┌─ PASSAGE FOURNI

À l’occasion de la Journée internationale de l’action en faveur du droit à la grève, célébrée le 18 février de chaque année, le Syndicat des Enseignants du Congo (SYECO), section du Kasaï Central, a rappelé l’importance du respect scrupuleux des étapes légales avant tout déclenchement d’un mouvement de grève.
Dans un entretien accordé à Actu-Service.net, Oscar Loleke, président provincial du SYECO/Kasaï Central, a souligné que la grève constitue une cessation collective et concertée du travail lorsque l’employeur ne respecte pas les clauses contractuelles convenues dans le cadre du contrat de travail.
Le responsable syndical a détaillé la procédure à suivre avant d’en arriver à cette extrémité. Selon lui, tout commence par un dialogue permanent et des négociations franches entre les travailleurs et l’employeur. Si ces échanges aboutissent à une solution satisfaisante, la menace de grève est levée. En revanche, en cas d’échec, un avertissement assorti d’un moratoire doit être adressé à l’employeur. Si aucune suite favorable n’est donnée après ce délai, le syndicat saisit l’autorité compétente pour encadrer légalement le mouvement, avant d’envisager la grève proprement dite.

└─
┌─ DONNÉES EXTRAITES

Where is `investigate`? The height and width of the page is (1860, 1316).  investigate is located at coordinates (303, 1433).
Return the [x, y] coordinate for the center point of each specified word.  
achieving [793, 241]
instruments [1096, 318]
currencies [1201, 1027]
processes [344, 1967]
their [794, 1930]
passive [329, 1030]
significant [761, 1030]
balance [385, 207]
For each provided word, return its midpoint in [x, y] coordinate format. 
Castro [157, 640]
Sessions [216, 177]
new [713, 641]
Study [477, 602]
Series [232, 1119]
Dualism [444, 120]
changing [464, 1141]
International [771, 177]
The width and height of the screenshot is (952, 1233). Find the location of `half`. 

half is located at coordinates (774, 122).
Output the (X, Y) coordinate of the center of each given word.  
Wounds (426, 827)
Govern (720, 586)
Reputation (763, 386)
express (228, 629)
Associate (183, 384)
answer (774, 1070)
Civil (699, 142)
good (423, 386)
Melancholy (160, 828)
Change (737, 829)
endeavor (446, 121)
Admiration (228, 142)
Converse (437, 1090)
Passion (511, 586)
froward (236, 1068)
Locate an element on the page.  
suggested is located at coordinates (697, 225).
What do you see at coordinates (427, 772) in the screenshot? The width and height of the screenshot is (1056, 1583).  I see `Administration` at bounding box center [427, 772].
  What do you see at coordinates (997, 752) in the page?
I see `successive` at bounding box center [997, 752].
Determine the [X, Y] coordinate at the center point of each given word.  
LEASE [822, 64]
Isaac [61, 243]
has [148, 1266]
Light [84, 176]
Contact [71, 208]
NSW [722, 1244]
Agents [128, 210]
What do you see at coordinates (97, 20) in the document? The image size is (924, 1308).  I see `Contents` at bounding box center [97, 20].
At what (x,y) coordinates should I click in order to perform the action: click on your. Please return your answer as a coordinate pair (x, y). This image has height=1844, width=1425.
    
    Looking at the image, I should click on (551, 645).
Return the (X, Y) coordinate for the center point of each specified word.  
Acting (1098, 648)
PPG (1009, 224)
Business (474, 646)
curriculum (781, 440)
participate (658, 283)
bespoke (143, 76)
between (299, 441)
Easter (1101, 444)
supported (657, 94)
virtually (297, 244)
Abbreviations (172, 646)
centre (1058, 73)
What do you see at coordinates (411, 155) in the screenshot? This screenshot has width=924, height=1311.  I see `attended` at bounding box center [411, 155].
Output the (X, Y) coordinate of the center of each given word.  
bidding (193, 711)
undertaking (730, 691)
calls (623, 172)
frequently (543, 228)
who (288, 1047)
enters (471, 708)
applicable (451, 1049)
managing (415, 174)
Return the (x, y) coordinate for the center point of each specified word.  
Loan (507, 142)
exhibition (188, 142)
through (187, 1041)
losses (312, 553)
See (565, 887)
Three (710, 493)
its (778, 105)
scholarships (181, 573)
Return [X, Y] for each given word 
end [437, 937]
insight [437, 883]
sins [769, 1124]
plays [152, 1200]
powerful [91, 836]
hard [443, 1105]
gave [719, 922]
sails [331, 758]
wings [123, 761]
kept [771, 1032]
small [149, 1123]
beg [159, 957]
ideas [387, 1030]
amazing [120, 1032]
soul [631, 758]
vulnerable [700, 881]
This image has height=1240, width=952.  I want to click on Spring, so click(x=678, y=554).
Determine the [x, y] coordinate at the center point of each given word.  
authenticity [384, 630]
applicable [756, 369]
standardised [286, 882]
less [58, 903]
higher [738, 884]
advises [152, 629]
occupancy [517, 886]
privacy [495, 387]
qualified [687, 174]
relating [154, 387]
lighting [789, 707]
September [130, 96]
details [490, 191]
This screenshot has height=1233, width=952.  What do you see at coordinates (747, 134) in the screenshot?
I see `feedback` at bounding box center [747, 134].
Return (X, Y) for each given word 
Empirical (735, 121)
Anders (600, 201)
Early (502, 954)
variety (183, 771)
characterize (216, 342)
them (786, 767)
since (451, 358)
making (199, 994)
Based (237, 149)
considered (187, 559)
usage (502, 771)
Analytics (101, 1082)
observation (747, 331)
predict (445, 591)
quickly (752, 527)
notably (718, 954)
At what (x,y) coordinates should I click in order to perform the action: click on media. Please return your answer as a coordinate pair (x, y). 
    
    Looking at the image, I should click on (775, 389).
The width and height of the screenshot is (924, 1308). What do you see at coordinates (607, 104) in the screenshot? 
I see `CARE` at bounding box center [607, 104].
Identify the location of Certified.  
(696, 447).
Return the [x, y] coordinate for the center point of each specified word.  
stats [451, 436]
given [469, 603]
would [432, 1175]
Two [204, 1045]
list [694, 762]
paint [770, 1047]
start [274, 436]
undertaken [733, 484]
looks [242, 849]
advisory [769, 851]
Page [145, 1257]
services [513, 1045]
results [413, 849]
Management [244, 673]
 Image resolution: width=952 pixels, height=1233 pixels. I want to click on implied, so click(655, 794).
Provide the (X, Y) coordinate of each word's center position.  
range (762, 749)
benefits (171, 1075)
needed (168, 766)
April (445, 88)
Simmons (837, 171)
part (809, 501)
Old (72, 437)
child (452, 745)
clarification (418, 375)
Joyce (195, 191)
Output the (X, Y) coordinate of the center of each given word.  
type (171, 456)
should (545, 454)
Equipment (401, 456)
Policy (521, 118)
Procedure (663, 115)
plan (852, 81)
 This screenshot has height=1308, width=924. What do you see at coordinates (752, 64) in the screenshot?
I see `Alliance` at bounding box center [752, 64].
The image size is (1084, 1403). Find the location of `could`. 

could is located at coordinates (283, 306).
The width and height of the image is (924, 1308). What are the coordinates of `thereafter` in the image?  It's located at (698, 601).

└─

• TRAVAIL DEMANDÉ
Recopiez mot pour mot l'extrait du texte sur le droit de grève qui commence par « À l’occasion de » et se termine par « mouvement de grève. ».

• RÉSULTAT CI-DESSOUS
À l’occasion de la Journée internationale de l’action en faveur du droit à la grève, célébrée le 18 février de chaque année, le Syndicat des Enseignants du Congo (SYECO), section du Kasaï Central, a rappelé l’importance du respect scrupuleux des étapes légales avant tout déclenchement d’un mouvement de grève.